_TASK STATEMENT_
Copy each line in the data that includes the word "Unsere".

_ENTRIES SUPPLIED_
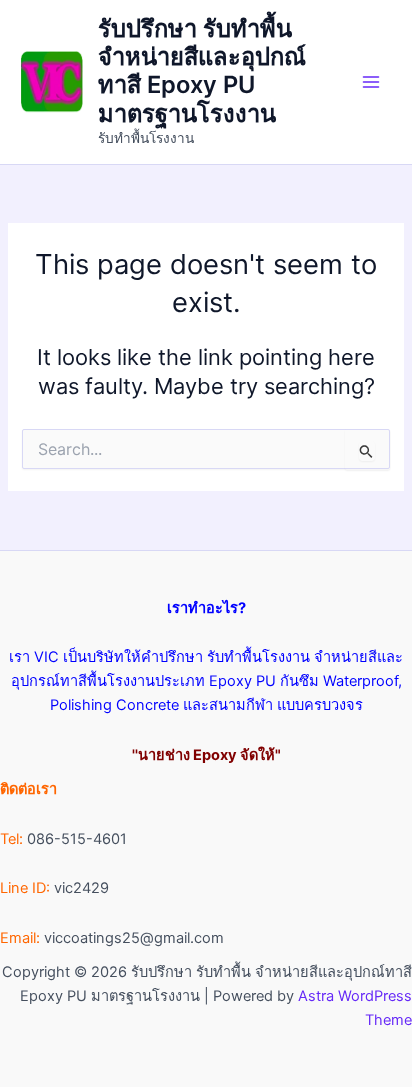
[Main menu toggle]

==

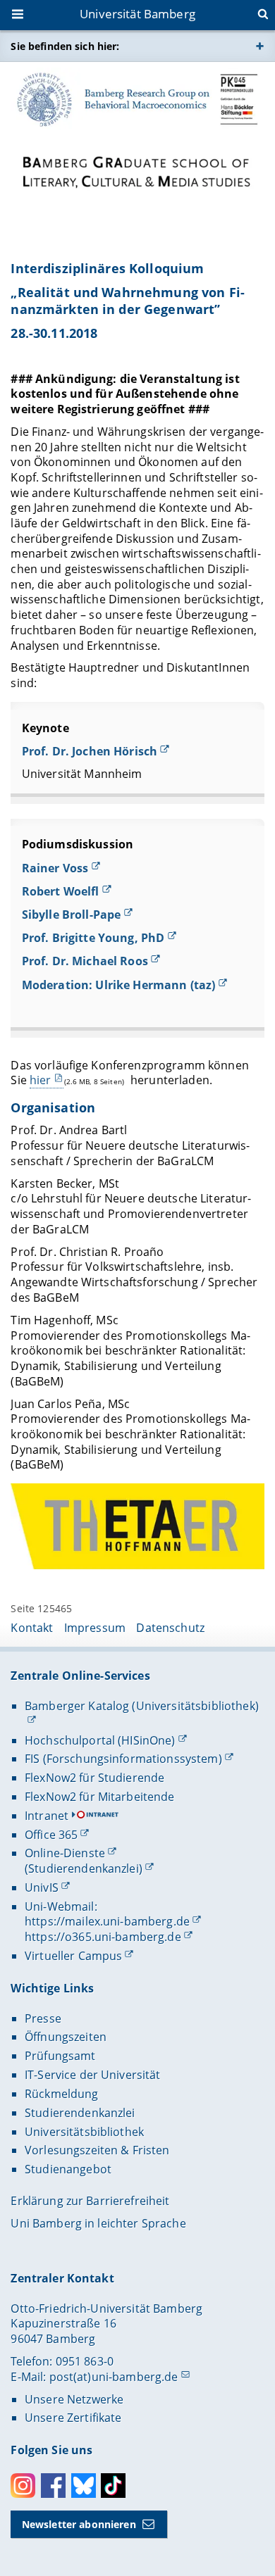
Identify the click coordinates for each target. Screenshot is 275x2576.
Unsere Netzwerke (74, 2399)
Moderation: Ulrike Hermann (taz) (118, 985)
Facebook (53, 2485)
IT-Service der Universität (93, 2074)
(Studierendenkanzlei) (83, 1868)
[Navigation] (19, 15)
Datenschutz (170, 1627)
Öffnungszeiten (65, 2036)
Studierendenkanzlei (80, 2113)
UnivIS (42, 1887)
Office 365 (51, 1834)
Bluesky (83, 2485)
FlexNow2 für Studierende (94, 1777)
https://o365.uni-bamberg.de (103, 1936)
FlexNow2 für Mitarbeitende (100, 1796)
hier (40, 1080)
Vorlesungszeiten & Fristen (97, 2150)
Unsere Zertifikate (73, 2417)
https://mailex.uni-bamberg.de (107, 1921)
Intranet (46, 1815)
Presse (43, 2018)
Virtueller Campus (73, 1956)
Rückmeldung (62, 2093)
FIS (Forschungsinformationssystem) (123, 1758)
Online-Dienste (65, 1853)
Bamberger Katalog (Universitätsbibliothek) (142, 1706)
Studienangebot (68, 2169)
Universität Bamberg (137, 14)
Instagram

_TASK RESPONSE_
Unsere Netzwerke (74, 2399)
Unsere Zertifikate (73, 2417)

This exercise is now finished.